II. Eine der Hauptbedingungen des Erfolges der Bolschewiki

II. Eine der Hauptbedingungen des Erfolges der Bolschewiki

Sicherlich erkennt jetzt schon fast jeder, dass die Bolschewiki keine zweieinhalb Monate, geschweige denn zweieinhalb Jahre die Macht hätten behaupten können ohne die strengste, wahrhaft eiserne Disziplin in unserer Partei, ohne die volle und grenzenlose Unterstützung der Partei durch die gesamte Masse der Arbeiterklasse, d. h. durch alles, was in dieser Klasse denkt, was ehrlich, aufopferungsfähig, einflussreich und fähig ist, die rückständigen Schichten zu führen und mit sich fortzureißen. Die Diktatur des Proletariats ist der aufopferungsvollste, schonungsloseste Krieg der neuen Klasse gegen den mächtigeren Feind, gegen die Bourgeoisie, deren Widerstand durch ihren Sturz (sei es auch nur in einem Lande) sich verzehnfacht und deren Macht nicht nur in der Stärke des internationalen Kapitals, in der Stärke und der Festigkeit der internationalen Beziehungen der Bourgeoisie besteht, sondern auch in der Macht der Gewohnheit, in der Stärke des Kleinbetriebes, Denn Kleinbetriebe gibt es auf der Welt leider noch sehr, sehr viele; der Kleinbetrieb aber erzeugt Kapitalismus und Bourgeoisie unausgesetzt, täglich, stündlich, elementar, im Massenumfange.

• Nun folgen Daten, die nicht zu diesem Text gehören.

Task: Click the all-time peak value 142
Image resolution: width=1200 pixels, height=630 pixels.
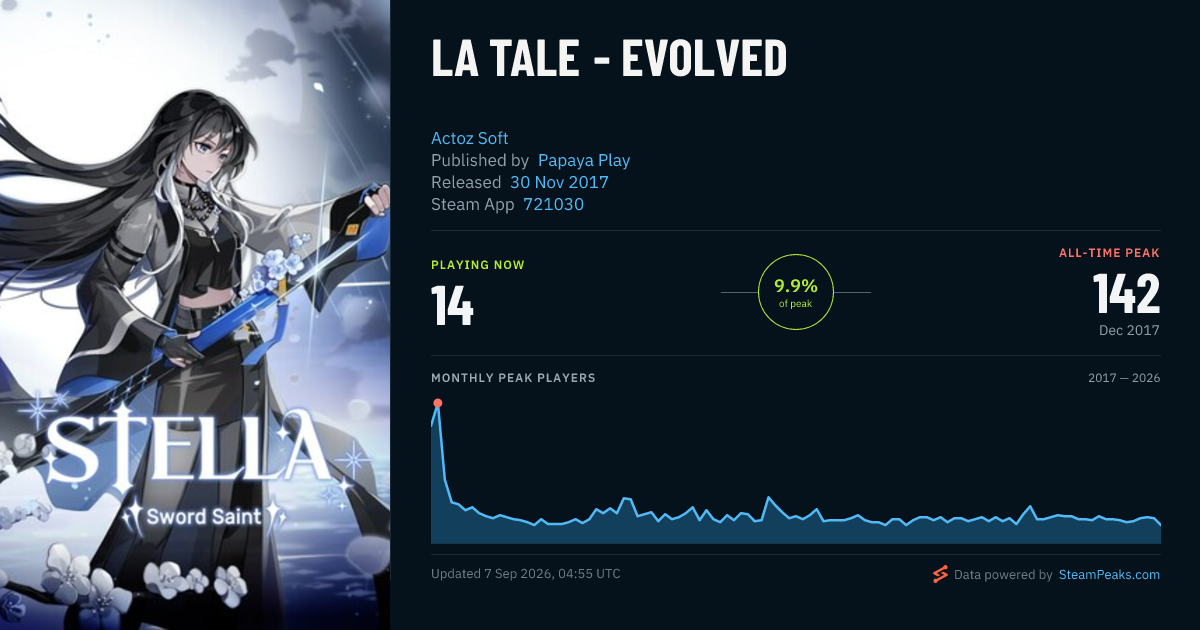Action: click(x=1126, y=294)
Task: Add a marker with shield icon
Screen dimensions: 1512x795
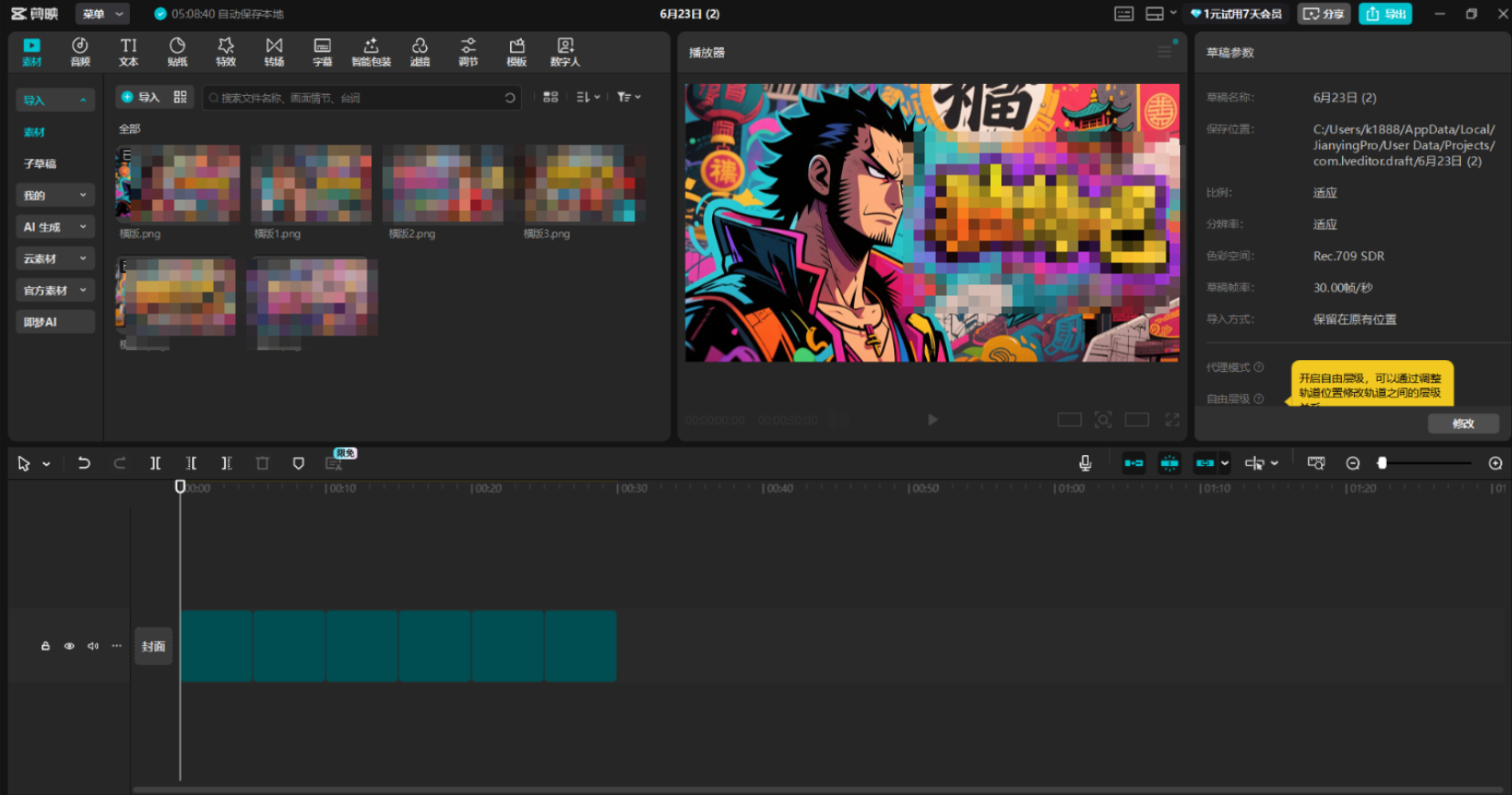Action: [x=298, y=463]
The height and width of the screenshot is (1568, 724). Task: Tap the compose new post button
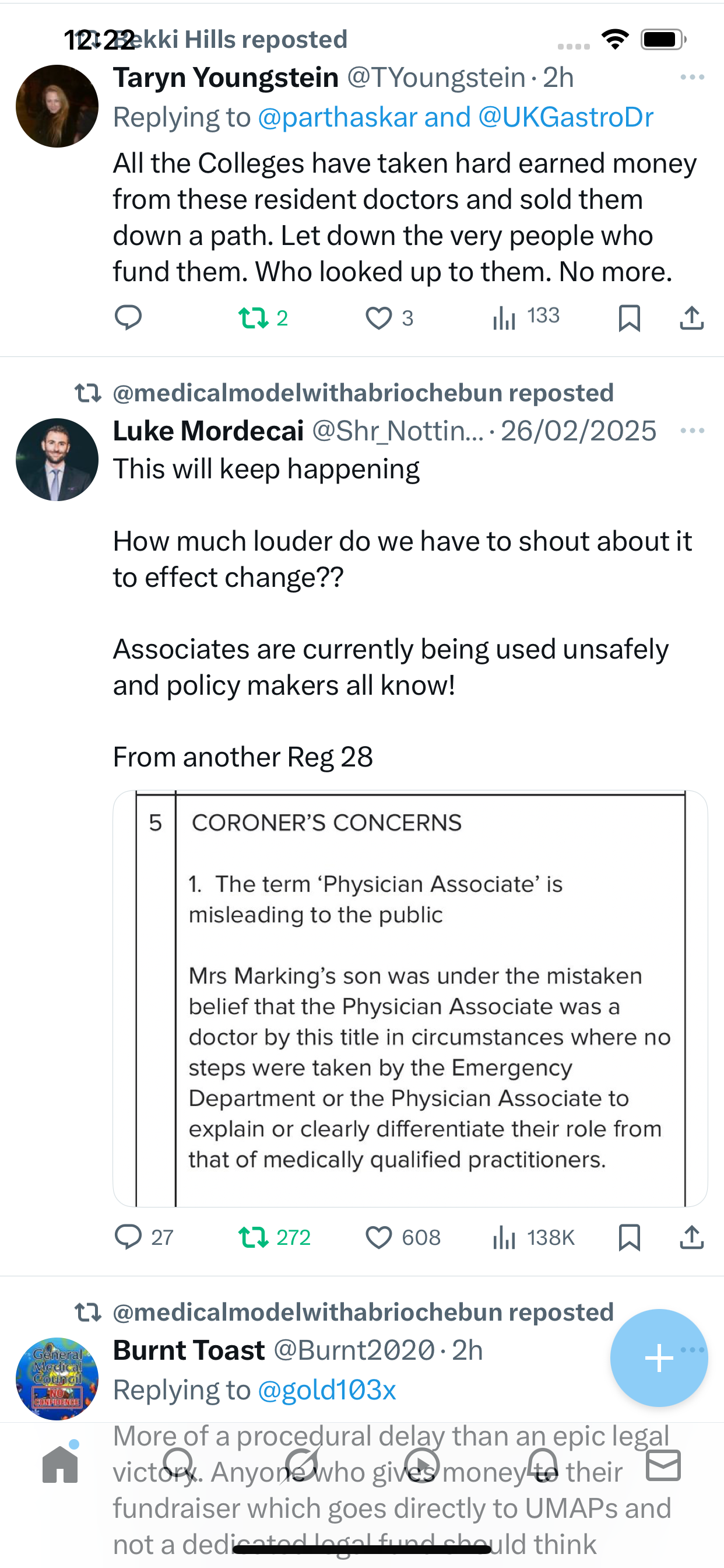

Aus allen diesen Gründen ist die Diktatur des Proletariats notwendig, und der Sieg über die Bourgeoisie ist unmöglich ohne einen langen, hartnäckigen, verzweifelten Kampf auf Leben und Tod, einen Kampf, der Ausdauer, Disziplin, Festigkeit, Unbeugsamkeit und Einheitlichkeit des Willens erfordert.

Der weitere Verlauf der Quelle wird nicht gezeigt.